» **EXCERPT**:
Integral (I). Integral control, also referred to as reset control, responds to the total error. It tries to drive the PV back to the SP and drive the current error value to zero. This method works by constantly accumulating the error to calculate a total error value. The effect of the integral control is then proportional to this total. When the current error goes to zero, the total error stops changing. The integral tuning coefficient may be expressed as repeats/sec or sec/repeat, depending on how the PID equation is set up. Repeat is how often the controller comes back and looks at the error to adjust the OP.

When the integral tuning coefficient is expressed as repeats/sec, the response becomes stronger as the number increases. Alternatively, when the integral tuning coefficient is expressed as sec/repeat, the response becomes weaker as the number increases. The typical units are repeats/sec, but if you are unsure of the units for your system, make a small increase in the integral and see if the response gets stronger or weaker. Repeats/sec is assumed in all of the examples used in this article.

Reset windup is a problem that may arise with integral action. It occurs when the OP goes up to 100% or down to 0%. The integral (or reset) function continues to try and increase the OP to above 100% or below 0%. Mathematically, this occurs because the error continues to accumulate in the PID equation. This accumulation will delay the response when the error begins to fall and keep the OP from changing until the excess error that has accumulated is worked off. Reset windup is overcome automatically in most modern digital control programs. Once the OP reaches an upper or lower limit, the program stops the accumulation to prevent reset windup.

Derivative (D). Derivative control responds to the rate of change of the error. It tries to keep the slope of the error constant and does so by calculating the change in error vs. time (slope) for the recent time interval. The effect of the derivative control is then proportional to this slope. This provides a form of anticipatory control (rapid response) and can tighten the overall control. It can also cause unstable operation if not tuned properly. A sudden change in the PV in a system with derivative control could cause the OP to go to 100% or 0%, so it is not usually used (2). If you have a process where there are significant disturbances in the process inputs and the PV must be held within tight limits, derivative control may be needed.

» **OBJECTIVE**:
Copy the PID control text again, starting with the words "Derivative (D). Derivative" and ending after "may be needed.", and substitute "gradient" for every "slope".

» **ROWS**:
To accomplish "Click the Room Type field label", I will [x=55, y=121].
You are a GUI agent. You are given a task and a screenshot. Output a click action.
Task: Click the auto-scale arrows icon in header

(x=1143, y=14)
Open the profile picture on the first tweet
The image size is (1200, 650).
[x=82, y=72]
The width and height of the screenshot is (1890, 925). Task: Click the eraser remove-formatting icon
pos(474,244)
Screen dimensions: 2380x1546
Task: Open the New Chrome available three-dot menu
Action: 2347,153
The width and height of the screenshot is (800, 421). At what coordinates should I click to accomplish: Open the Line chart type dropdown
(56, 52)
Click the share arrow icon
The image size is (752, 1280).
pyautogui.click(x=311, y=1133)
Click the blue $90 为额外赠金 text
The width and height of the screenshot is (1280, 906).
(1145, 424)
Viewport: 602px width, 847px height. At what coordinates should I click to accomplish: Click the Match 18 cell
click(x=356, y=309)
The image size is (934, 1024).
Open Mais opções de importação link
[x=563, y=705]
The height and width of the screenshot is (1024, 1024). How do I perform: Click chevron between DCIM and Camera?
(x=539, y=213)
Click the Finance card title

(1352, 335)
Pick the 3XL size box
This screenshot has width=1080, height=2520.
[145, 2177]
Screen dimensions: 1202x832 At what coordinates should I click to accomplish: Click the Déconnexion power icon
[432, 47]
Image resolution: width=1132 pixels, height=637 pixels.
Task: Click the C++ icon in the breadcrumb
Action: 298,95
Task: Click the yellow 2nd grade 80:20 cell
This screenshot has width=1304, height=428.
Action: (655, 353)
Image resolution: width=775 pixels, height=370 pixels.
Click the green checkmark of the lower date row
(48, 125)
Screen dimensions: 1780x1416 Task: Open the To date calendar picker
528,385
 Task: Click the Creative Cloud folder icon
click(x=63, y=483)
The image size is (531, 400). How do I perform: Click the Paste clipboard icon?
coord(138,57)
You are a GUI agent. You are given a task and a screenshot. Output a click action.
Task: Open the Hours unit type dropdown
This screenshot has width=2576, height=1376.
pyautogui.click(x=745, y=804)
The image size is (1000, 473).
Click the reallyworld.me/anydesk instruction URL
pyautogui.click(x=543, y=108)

» **FINISHED ANSWER**:
Derivative (D). Derivative control responds to the rate of change of the error. It tries to keep the gradient of the error constant and does so by calculating the change in error vs. time (gradient) for the recent time interval. The effect of the derivative control is then proportional to this gradient. This provides a form of anticipatory control (rapid response) and can tighten the overall control. It can also cause unstable operation if not tuned properly. A sudden change in the PV in a system with derivative control could cause the OP to go to 100% or 0%, so it is not usually used (2). If you have a process where there are significant disturbances in the process inputs and the PV must be held within tight limits, derivative control may be needed.